Open zbraniecki opened 1 month ago
I have a solution that I can re-add on top of the macros I'm introducing that makes each enum have Custom(unicode::Value)
variant that catches all unknown values, making the enum look like:
enum Collation {
Standard,
Search,
Phonetic,
Pinyin,
Searchjl,
Custom(unicode::Value)
}
and then -u-co-search
ends up as Collation::Search
but -u-co-foo
ends up as Collation::Custom(value!("foo"))
.
This is easy to add, but it brings an architectural question - is there a value in having enum at all then?
For keys that have "open ended" values such as Currency, I use struct Currency(TinyAsciiStr<3>)
to represent an open ended validated range of currencies.
If we add Custom, then we could turn Collation
, Calendar
etc into such struct Collation(Subtag)
and struct Calendar(Value)
and get rid of enum with known variants at all.
I'm torn on whether this is a better design. I see two use cases of icu_preferences keys API:
if preferences.collation == Collation::Search
let data = payload.get(preferences.collation)

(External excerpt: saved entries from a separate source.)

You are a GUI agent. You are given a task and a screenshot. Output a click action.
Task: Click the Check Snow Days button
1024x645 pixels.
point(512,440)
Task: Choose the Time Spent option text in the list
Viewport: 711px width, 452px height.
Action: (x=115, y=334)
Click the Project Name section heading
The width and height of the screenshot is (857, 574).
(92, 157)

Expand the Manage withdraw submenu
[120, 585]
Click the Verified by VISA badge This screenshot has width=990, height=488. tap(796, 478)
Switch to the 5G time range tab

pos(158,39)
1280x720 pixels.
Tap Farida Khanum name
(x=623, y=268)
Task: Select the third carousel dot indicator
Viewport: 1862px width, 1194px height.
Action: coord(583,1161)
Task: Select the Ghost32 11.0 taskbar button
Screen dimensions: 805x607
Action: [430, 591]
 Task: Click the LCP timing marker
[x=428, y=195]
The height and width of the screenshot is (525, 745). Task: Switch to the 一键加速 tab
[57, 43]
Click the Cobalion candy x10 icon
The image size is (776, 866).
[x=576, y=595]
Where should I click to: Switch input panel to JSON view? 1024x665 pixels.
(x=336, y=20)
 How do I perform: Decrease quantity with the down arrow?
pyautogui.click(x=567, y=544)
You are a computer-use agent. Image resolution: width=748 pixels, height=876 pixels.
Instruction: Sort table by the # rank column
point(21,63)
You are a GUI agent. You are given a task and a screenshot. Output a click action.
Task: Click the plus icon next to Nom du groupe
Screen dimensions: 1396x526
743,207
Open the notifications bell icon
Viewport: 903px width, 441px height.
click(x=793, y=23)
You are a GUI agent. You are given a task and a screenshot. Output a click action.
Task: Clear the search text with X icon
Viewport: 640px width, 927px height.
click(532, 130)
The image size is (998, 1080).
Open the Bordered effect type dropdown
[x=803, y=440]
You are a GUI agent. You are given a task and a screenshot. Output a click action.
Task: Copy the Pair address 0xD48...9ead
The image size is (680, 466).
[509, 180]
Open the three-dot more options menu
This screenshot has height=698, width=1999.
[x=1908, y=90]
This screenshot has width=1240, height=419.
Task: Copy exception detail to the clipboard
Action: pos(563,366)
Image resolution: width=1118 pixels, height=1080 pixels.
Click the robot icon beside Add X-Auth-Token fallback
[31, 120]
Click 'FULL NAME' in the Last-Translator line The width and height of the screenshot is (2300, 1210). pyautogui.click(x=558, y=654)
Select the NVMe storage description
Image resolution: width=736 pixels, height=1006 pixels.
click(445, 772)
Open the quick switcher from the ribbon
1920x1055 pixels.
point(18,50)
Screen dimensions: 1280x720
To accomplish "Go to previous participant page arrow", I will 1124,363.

In the former the ergonomics of having "known" variants is great, while in the latter it doesn't matter - we retrieve a key from some collection by key, so we either need to serialize the known variant, or we can use Subtag/TinyStr/Value as key.
Spinning out of #4996
In the initial PR I'm introducing closed enums for keys such as
Collation
. The motivator is that we only need key variants for values we have divergent code or data for, and we control influx of new data and code, so we can start with a key that has 2 variants, and then when a new CLDR drops, or we extend our code to handle a new variant, we just add it to that enum.@sffc pointed out that there are multiple reasons we may want to support key variants that we do not know about, including custom overrides, and "new data old code" scenarios. This particularly brings up that we should not exclude ability to select data for a key that our code doesn't know about.
I'll use this issue to discuss solution to that.